# US taxation of early 401k withdrawal for non-residents



## lzr (Dec 22, 2020)

If you are a tax advisor well versed with non-resident questions or know one, feel free to shamelessly advertise via direct message. 

I am interested in what would happen if I took an early withdrawal from my 401k, i.e. below the age of 59.5, while also a non-resident for US tax purposes living in Germany.

As far as I can tell, the general case is that there should be a 30% withholding tax, then I would need to file a non-resident tax return and the actual tax would be be based on the US income tax brackets plus a 10% penalty tax.

But being a resident of Germany, I assume the income tax treaty modifies things. It just just not clear to me, how. I think Article 18.1 of the tax treaty says that taxation of pensions is up to the country of residence.

Does that mean, the withholding tax rate should be set to 0? That is under the assumption that I disclose my residence in Germany through a form W-8BEN.
Does that also free me from the 10% early withdrawal penalty?
If the withholding is correct, does that free me from filing a US non-resident tax return?
Do I need to set up monthly distributions, or can I withdraw the entire account value at once? If I needed to set up monthly distributions, would it be okay to draw down the entire account within one calendar year?


----------



## guacamarlo (2 d ago)

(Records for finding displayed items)
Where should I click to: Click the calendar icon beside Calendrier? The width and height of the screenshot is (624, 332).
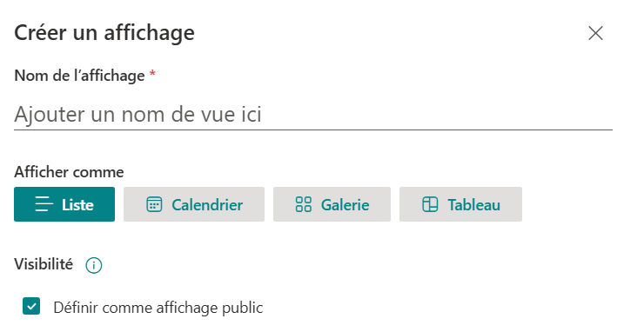click(x=154, y=204)
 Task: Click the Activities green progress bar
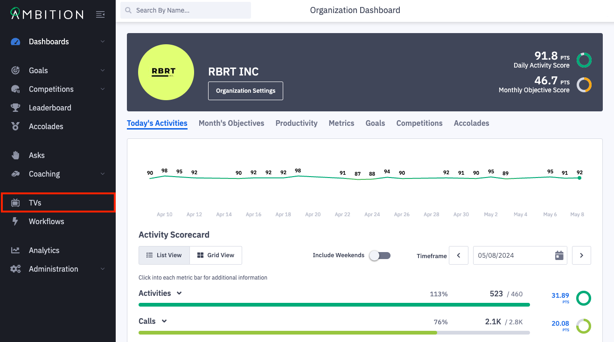click(334, 305)
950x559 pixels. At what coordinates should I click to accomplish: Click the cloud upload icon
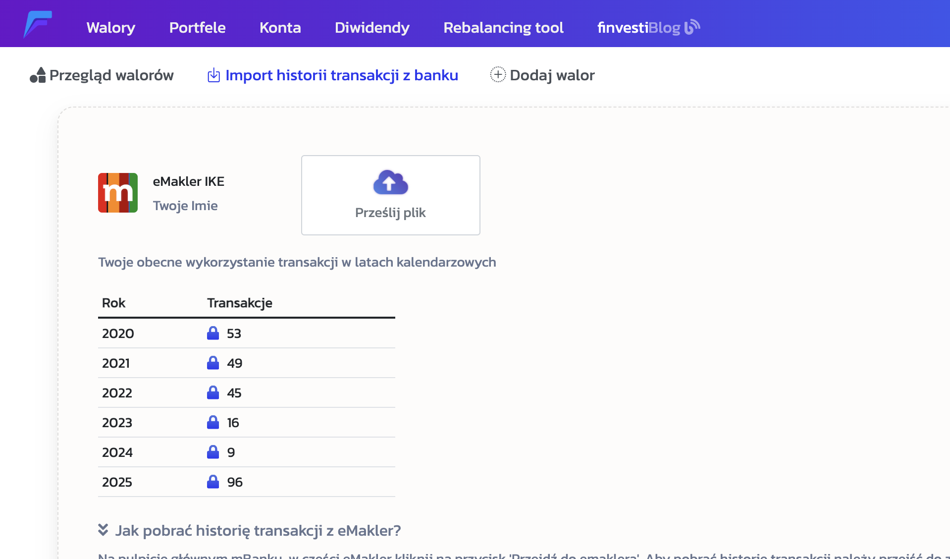click(x=390, y=182)
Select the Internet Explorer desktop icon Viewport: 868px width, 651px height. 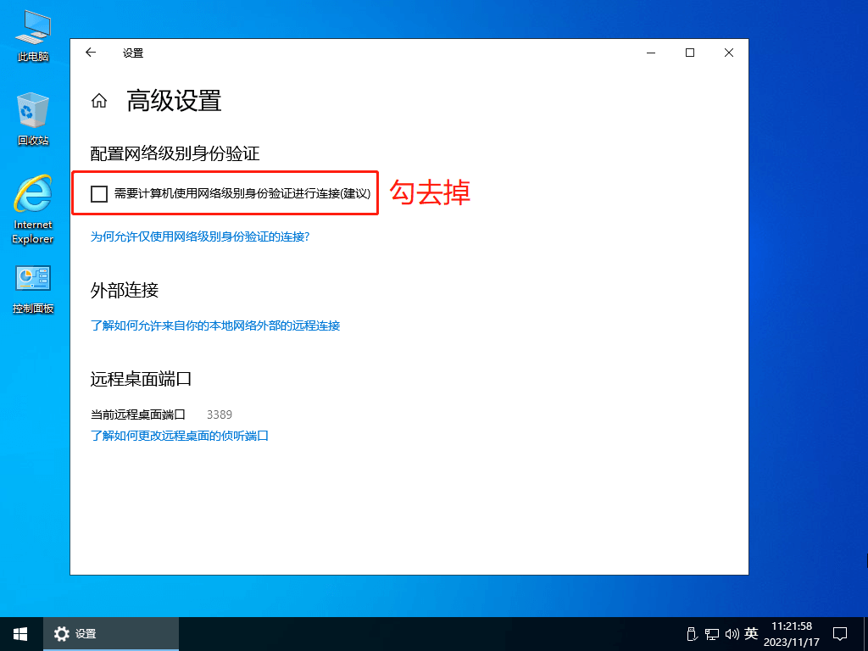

## STATED EXERCISE
Reproduce the passage of the 401k withdrawal thread above between "Does that mean, the" and "early withdrawal penalty?", inclusive.

## RESPONSE BELOW
Does that mean, the withholding tax rate should be set to 0? That is under the assumption that I disclose my residence in Germany through a form W-8BEN.
Does that also free me from the 10% early withdrawal penalty?